I don't know what you consider pathological, but let me provide some alternatives you could have not seen before:

List<E> sl= list ;
while( ! sl.empty() ) {
    E element= sl.get(0) ;
    .....
    sl= sl.subList(1,sl.size());
}

Or its recursive version:

void visit(List<E> list) {
    if( list.isEmpty() ) return;
    E element= list.get(0) ;
    ....
    visit(list.subList(1,list.size()));
}

Also, a recursive version of the classical for(int i=0... :

void visit(List<E> list,int pos) {
    if( pos >= list.size() ) return;
    E element= list.get(pos) ;
    ....
    visit(list,pos+1);
}

I mention them because you are "somewhat new to Java" and this could be interesting.

@iX3 2013-08-23 19:25:12

Thanks for mentioning it. I had never looked at the subList method. Yes, I would consider it pathological as I don't know of any circumstance where it would ever be advantageous to use this aside from perhaps obfuscation contests.

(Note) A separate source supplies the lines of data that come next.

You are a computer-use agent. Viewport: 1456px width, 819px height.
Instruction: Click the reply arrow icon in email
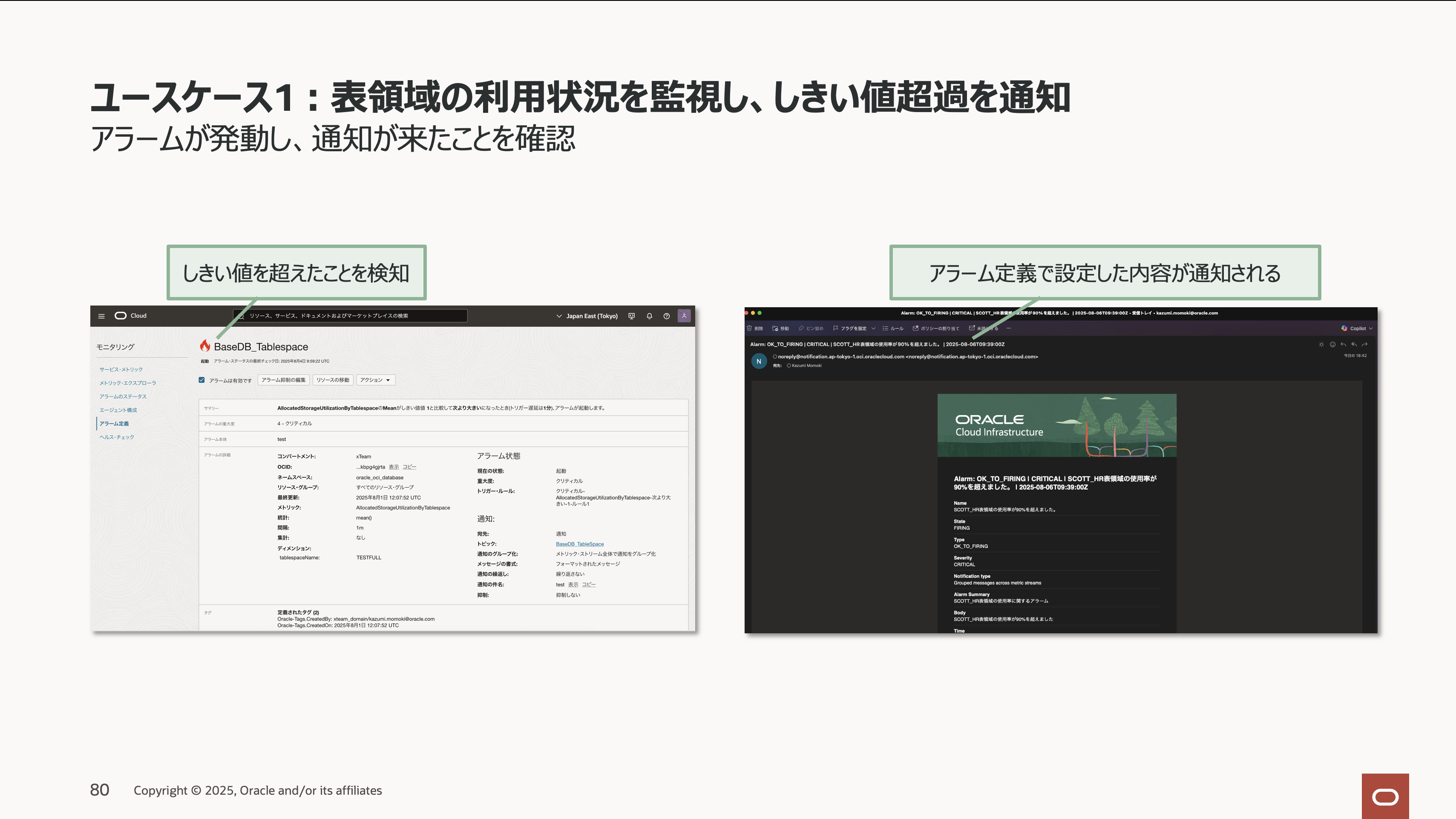point(1343,344)
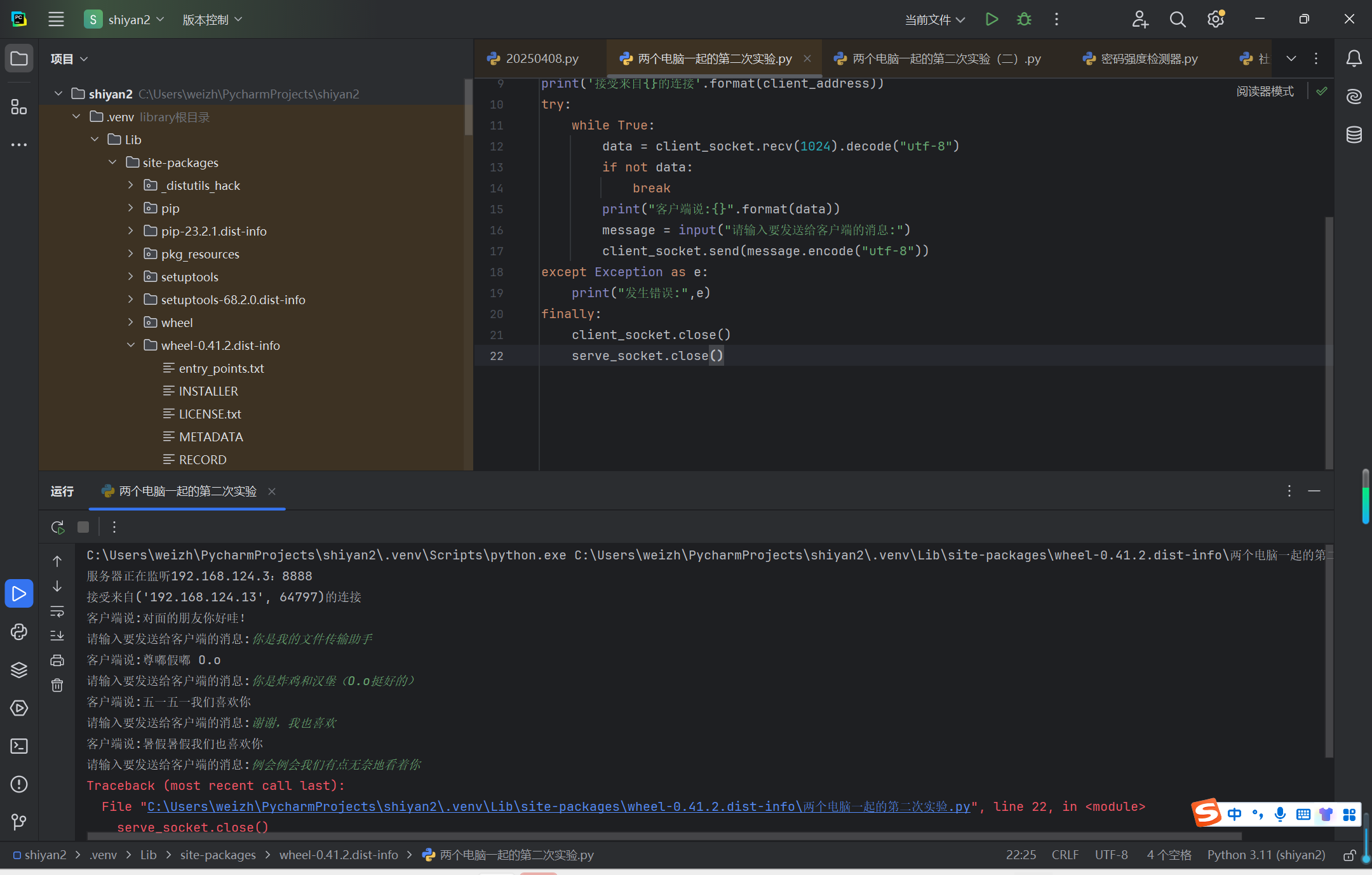Screen dimensions: 1372x875
Task: Open the Python Console tool window
Action: click(19, 632)
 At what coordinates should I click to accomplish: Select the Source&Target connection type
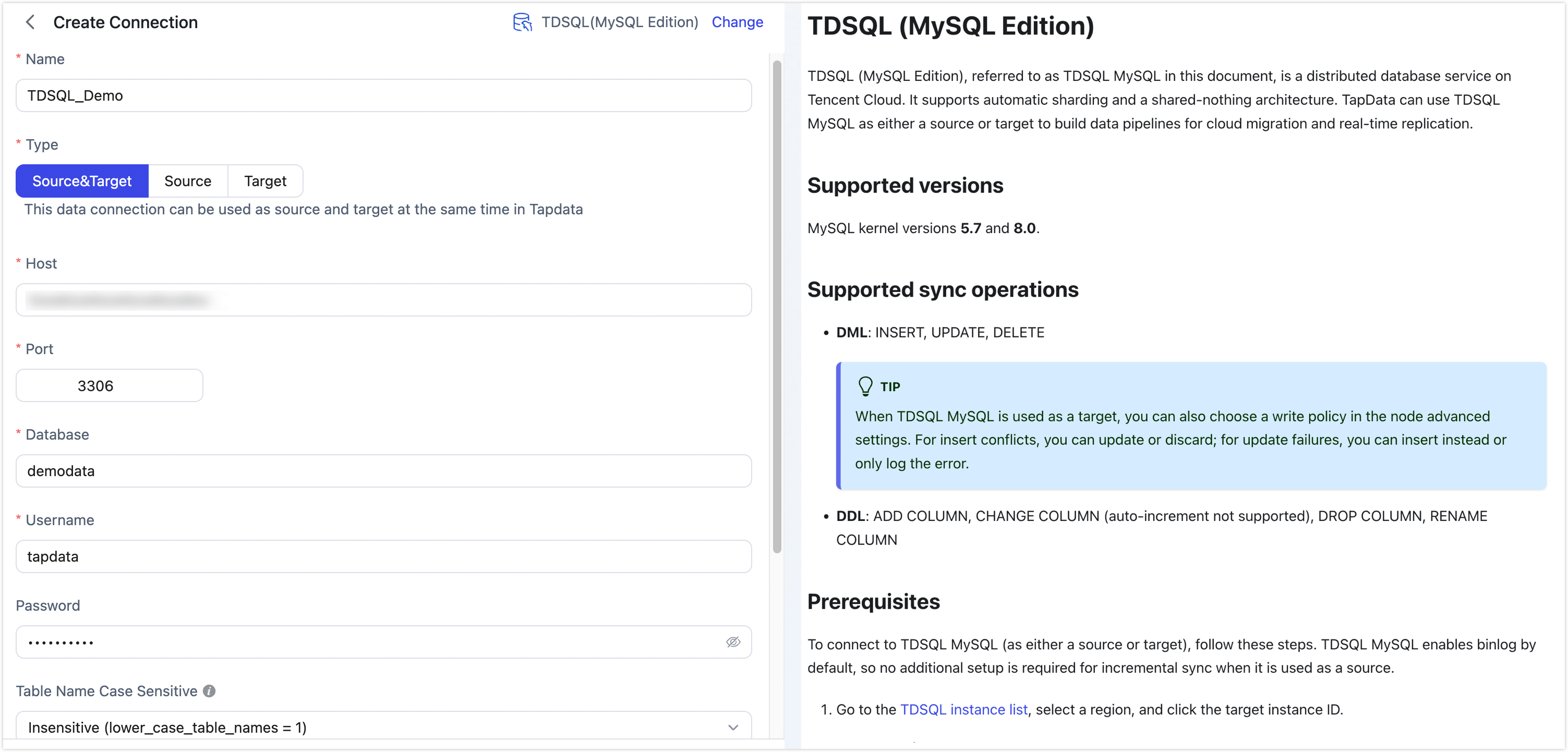point(81,180)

@Mario Rossi 2013-08-23 19:32:15

OK. I don't like being called "pathological" so here goes one explanation: I have used them while tracking or following paths in trees. One more? While translating some Lisp programs to Java I didn't want them to lose their Lisp spirit, and did the same. Upvote the comment if you think these are valid, non-pathological uses. I need a group hug!!! :-)

@iX3 2013-08-23 19:37:18

Aren't paths in trees different than lists? BTW, I didn't mean to call you or any person "pathological" I just mean that some answers to my question will be understandably impractical or very unlikely to have value in good software engineering practice.

@Mario Rossi 2013-08-23 19:57:53

@iX3 Don't worry; I was just joking. Paths are lists: "start at the root" (obvious), "move to 2nd child", "move to 1st child", "move to 4th child". "Stop". Or [2,1,4] for short. This is a list.

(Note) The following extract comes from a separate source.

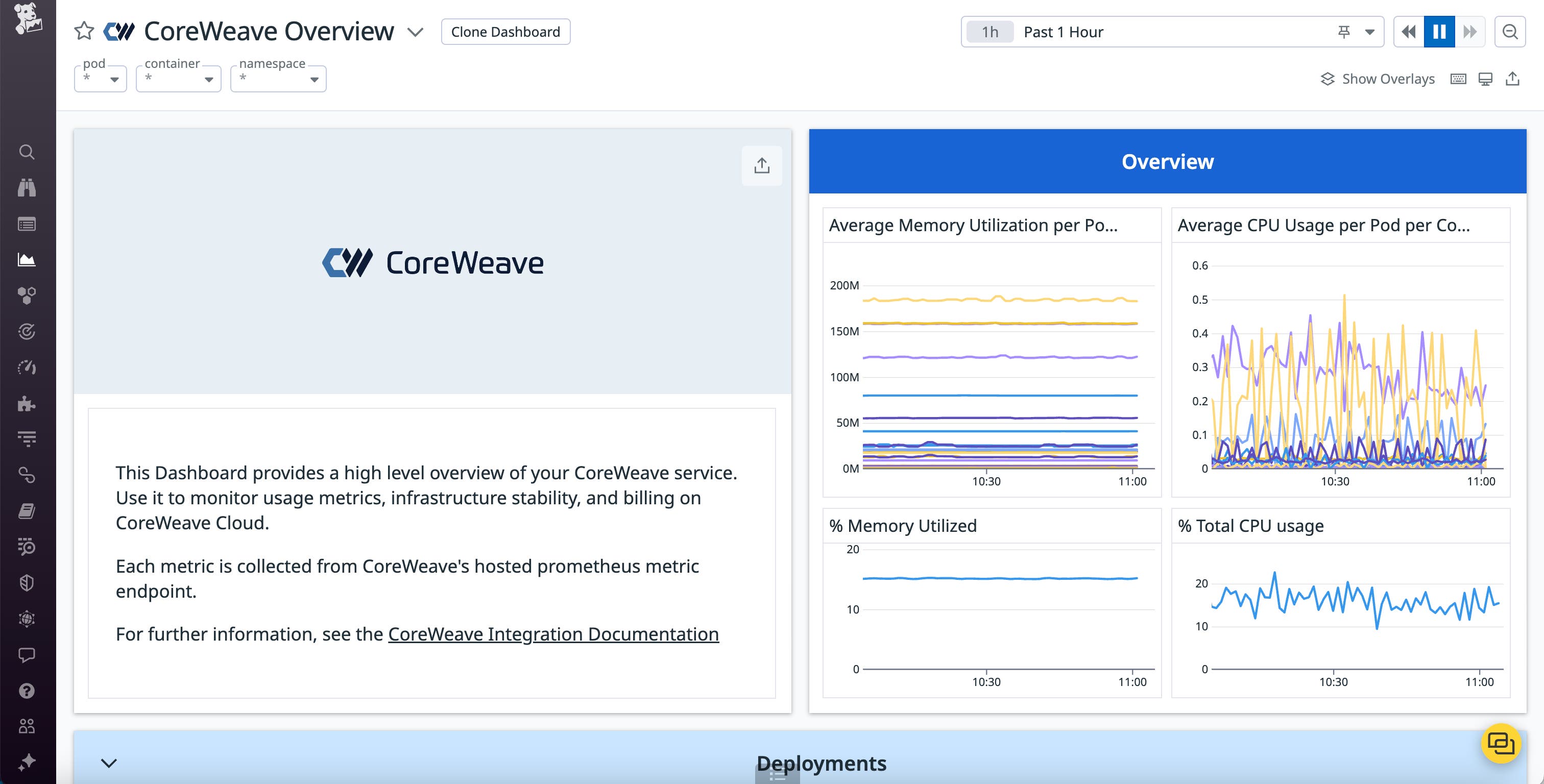
Task: Open the Log Explorer magnifier icon in sidebar
Action: (27, 547)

@AxelH 2017-09-07 09:50:11

I would prefer to create a copy of the list and use while(!copyList.isEmpty()){ E e = copyList.remove(0); ... }. That's more effective than the first version ;).

@shieldgenerator7 2013-08-23 19:07:36

You could always switch out the first and third examples with a while loop and a little more code. This gives you the advantage of being able to use the do-while:

int i = 0;
do{
 E element = list.get(i);
 i++;
}
while (i < list.size());

Of course, this kind of thing might cause a NullPointerException if the list.size() returns 0, becuase it always gets executed at least once. This can be fixed by testing if element is null before using its attributes / methods tho. Still, it's a lot simpler and easier to use the for loop

@iX3 2013-08-23 19:15:14

True...I guess that is technically different, but the behavior is only different if the list is empty, right?

@CPerkins 2013-08-23 19:30:06

@ix3 yes, and in that case, the behavior is worse. I wouldn't call this a good alternative.

@iX3 2013-08-23 19:31:02

Sure, but in fairness, this question is less about what is "good" and more about what is "possible", so I still appreciate this answer.